The part I'm asking to be changed, you probably didn't even ever use. C# is a managed language, I don't think you can even take the pointer of anything unless you enable the unsafe switch.

You're not showing a good grasp at all as to what a property is. In C# and in D, a property has *never* guaranteed the existence of a variable. In both cases, they allow syntactic sugar for letting the getter/setter pattern established by C++ look like variables.

This is important.

No, really.

Take std.bitmanip for an example of what I was talking about. It autogenerates properties for a bitfield. The types each property returns and lets you set are not at all indicative of the datatype underneath as it's literally just a bunch of bits. The property functions transform the data types given/return to/from a bitfield. What exactly do you suggest &property return if it was to return a char starting at bit 13 of a bitfield?

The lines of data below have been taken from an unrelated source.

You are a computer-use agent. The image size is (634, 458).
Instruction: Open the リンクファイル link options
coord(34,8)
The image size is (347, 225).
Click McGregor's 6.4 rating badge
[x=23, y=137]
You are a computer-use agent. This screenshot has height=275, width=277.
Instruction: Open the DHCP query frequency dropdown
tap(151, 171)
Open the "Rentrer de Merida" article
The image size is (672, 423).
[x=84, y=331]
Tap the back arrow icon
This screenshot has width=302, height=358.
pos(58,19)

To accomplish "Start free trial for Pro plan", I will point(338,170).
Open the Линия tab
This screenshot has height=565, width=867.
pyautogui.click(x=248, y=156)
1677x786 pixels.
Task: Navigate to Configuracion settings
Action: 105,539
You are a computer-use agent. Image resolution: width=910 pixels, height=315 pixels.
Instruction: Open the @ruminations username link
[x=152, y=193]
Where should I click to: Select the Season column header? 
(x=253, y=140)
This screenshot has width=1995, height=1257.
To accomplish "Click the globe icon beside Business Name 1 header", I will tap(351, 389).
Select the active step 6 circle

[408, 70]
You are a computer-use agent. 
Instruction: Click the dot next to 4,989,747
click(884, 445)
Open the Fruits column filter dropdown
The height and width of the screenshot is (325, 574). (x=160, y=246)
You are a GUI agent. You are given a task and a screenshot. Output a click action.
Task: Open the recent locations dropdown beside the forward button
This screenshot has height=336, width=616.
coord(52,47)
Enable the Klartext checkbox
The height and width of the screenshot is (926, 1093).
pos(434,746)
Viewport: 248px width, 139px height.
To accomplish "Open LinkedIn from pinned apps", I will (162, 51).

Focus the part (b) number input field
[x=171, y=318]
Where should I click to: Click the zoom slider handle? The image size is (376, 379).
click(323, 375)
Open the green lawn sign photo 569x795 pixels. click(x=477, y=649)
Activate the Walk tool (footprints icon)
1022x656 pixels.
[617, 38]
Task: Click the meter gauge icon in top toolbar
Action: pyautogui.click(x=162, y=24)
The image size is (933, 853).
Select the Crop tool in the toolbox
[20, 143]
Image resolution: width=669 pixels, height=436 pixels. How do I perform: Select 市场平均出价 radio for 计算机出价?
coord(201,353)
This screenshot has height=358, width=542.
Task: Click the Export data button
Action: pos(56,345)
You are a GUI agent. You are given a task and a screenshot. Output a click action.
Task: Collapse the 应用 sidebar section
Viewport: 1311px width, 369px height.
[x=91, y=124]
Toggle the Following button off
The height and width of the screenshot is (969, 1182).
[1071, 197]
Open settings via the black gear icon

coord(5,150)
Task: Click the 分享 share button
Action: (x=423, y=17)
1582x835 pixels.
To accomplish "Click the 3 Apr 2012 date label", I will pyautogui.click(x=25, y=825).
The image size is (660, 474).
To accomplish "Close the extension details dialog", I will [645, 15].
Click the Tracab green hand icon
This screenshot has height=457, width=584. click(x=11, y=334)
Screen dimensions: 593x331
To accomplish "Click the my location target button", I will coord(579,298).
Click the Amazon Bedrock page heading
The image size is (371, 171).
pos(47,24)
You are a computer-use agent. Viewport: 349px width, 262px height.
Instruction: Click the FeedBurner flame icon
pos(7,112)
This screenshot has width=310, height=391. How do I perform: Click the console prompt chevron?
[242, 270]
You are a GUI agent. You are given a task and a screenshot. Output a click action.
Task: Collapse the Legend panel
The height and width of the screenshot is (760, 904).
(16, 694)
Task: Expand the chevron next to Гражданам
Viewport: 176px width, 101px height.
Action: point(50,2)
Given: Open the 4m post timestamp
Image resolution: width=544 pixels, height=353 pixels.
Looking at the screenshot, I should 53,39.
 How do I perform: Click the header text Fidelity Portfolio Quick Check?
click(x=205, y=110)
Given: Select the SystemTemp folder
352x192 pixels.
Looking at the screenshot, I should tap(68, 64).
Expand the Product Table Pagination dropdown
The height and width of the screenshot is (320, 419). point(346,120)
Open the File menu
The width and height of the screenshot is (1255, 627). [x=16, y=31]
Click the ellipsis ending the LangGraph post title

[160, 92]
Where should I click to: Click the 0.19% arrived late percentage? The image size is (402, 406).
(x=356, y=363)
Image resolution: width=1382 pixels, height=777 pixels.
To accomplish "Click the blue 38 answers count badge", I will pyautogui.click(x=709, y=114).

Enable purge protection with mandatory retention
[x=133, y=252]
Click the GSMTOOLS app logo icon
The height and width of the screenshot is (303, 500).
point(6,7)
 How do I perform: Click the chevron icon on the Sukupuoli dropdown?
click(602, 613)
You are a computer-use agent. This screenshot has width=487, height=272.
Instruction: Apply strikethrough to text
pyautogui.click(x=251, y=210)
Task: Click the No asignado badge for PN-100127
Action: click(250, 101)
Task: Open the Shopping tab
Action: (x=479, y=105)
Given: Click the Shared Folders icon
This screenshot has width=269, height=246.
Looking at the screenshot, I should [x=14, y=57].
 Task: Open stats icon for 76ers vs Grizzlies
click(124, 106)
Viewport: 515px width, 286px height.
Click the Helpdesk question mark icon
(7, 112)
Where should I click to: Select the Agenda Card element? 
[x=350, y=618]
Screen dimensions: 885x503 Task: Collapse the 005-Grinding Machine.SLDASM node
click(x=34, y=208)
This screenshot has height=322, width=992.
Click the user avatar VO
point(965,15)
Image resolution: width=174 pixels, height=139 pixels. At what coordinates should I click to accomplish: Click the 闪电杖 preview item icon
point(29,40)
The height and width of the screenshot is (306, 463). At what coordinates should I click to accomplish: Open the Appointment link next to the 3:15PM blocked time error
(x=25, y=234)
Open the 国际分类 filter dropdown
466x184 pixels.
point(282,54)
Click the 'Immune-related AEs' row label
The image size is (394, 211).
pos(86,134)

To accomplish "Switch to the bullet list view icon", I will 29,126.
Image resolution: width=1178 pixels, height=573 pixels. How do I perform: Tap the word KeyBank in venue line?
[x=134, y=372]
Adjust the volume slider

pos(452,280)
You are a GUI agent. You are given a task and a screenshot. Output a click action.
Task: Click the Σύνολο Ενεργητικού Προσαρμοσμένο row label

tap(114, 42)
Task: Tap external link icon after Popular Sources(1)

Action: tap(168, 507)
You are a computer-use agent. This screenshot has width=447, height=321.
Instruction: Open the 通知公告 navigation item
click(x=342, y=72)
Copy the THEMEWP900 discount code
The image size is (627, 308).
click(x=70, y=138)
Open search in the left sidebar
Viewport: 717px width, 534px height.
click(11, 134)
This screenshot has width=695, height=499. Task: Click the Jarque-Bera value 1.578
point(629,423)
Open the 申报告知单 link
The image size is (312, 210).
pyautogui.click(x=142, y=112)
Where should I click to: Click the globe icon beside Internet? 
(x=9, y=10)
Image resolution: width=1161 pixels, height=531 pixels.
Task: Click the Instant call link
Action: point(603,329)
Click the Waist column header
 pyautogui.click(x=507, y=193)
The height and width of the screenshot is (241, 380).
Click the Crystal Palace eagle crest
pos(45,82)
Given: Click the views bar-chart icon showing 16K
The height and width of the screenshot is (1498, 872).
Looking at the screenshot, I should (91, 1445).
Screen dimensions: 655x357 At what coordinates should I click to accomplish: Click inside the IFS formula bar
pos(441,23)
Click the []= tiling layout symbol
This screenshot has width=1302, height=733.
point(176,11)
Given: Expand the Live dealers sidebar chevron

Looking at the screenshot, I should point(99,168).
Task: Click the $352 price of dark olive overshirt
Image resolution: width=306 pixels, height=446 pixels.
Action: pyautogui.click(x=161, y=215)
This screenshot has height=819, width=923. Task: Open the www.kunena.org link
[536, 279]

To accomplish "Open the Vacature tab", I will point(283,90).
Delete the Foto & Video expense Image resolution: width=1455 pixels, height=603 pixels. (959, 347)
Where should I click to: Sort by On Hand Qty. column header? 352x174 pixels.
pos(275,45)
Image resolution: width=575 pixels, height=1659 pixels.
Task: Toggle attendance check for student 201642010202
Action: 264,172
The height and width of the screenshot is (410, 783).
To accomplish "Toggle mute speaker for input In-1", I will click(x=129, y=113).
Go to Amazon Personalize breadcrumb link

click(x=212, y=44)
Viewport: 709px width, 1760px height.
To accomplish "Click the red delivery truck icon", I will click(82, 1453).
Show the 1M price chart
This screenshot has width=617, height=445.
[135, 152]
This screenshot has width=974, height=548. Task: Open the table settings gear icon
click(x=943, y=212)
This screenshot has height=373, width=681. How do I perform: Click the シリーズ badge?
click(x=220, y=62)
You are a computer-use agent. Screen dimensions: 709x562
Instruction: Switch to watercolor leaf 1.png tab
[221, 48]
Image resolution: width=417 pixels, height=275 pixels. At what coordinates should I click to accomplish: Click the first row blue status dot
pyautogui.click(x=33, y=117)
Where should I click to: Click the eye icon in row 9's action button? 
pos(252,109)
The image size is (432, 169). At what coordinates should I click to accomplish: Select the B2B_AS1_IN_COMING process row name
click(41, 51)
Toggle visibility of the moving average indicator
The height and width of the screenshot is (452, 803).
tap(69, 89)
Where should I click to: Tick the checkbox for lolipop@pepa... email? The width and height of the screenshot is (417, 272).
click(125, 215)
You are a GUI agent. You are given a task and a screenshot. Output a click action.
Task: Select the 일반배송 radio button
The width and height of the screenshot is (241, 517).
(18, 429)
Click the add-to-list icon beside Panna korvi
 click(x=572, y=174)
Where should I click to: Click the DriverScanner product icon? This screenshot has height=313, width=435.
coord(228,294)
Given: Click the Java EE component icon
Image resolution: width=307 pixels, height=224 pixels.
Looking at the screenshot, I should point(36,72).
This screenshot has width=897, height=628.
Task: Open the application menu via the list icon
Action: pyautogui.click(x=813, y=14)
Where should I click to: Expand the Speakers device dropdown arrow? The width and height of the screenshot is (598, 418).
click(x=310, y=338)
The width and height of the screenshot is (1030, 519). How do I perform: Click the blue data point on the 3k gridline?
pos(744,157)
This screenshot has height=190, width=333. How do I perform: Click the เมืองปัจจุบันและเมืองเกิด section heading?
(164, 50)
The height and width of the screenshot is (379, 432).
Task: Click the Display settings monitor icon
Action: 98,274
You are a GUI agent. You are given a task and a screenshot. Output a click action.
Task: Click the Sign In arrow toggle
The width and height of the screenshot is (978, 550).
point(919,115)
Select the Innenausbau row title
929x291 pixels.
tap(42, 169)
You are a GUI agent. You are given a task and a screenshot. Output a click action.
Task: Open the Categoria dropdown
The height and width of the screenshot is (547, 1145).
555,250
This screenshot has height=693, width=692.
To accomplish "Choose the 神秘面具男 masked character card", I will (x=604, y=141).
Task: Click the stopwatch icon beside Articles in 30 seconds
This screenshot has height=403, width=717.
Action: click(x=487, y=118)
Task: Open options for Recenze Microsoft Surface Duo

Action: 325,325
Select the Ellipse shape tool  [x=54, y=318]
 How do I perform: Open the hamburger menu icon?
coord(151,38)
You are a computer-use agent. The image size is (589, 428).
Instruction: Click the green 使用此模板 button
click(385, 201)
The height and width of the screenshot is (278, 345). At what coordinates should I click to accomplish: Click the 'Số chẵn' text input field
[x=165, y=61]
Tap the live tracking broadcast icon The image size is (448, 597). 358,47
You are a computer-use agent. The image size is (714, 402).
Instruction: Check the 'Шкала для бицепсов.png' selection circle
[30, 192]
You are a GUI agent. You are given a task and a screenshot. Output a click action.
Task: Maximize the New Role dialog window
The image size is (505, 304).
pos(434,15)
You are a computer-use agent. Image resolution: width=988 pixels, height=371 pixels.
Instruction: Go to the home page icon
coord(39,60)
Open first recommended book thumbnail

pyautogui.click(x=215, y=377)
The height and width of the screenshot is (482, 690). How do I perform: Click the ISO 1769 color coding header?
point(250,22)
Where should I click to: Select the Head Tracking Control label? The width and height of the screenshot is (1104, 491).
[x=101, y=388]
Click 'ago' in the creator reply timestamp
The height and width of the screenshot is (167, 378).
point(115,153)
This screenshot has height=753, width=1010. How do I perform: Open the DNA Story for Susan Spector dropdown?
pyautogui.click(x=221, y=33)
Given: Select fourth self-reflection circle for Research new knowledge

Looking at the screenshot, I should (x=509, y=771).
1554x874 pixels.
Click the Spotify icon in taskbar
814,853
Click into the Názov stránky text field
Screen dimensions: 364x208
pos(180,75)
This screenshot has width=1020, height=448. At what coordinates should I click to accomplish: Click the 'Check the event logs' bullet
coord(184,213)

It's not really that important. What it allows is returning references. You can make a comparison to any other language that has properties it doesn't really matter. This is how D was implemented. If they wanted to be like every other language then it shouldn't have been allowed to even return a reference. But it is does, that's how it's implemented and odds are it probably won't change now to not allow it. D also has the "&" implemented, what I am discussing is whether it was implemented correctly or not. Honestly it is no implemented correctly. To the point I would actually rather they remove the functionality so that you can't take the address of a property. If they are not willing to change it to function in a different way.

This has been brought up by someone else. I honestly don't understand why it's such a hard concept. Maybe you don't come from C++ and thus don't use a language that provides a way to take the address of things. That's why it keeps being brought up. Anyways a bitfield can't actually represent a single, there's no type for a bit. The smallest type is a byte, which is 8 bits. So even if it wasn't a property there's no way you can take the address of a bit. So that's the first issue, you are trying to use an example that doesn't make sense even outside the concept of properties. The second issue is, this is defined behavior. You can't take the address of a rvalue, there's an ideone link in my previous post show this if you missed it. So taking the address of a property would return an error if it didn't return a reference.


But we can go one further. __traits( allMembers, Type ) and __traits( getMember, Type ). Let's say you're writing an auto-serialisation library (or take std.json as an example). Assuming a property is a stand-in for another variable then what happens there when you're checking for the type of a member is the delegate type, and later on you'll get the actual variable. Now change it so that the type of a property returns the actual type. Now you're serialising a piece of data twice.

But what if our @property function increments another variable inside a class whenever you access it? That's pretty dangerous if you start treating the property as an actual type instead of a function/delegate.

Well that's how it is currently implemented actually.

    struct S
    {
        @property int prop() { return 0; }
    }

writeln(typeof(S.prop).stringof) // prints "int", not "delegate"

I'm only talking about taking the address of a property. That does no way infer that there shouldn't be some way to identify that it is a property at compile time. The way you should check if a member is a property shouldn't be by taking the address of it. That's not as clear as having a trait or other implementation such that you could do "isProperty". That is much more clearer. If the only way to identify a property is by checking the typeof() a member for when you take it's address, then that's a hack and a better way to identify a property should be implemented.

Thus, your example:

    &t.x         // returns "ref int delegate()"
&t.x() // ok returns "int*", but defeats purpose of @property &(t.j = 10) // shouldn't this return "ref int delegate(int)" ?

First one I'd expect. Second one I'd expect. Third one I'd expect results in int*. You're getting the address of the results of the assign operation. Look at it this way: int val = (t.j = 10); You'd expect val and t.j to be 10, right? So why do you expect to get a ref int delegate(int) just because you ask for the address of it?

Well I put that there more satirically, as as far as I am aware there is no way to get the delegate for the setter. Getting the delegate from t.x would make as much sense as it does for that setter function.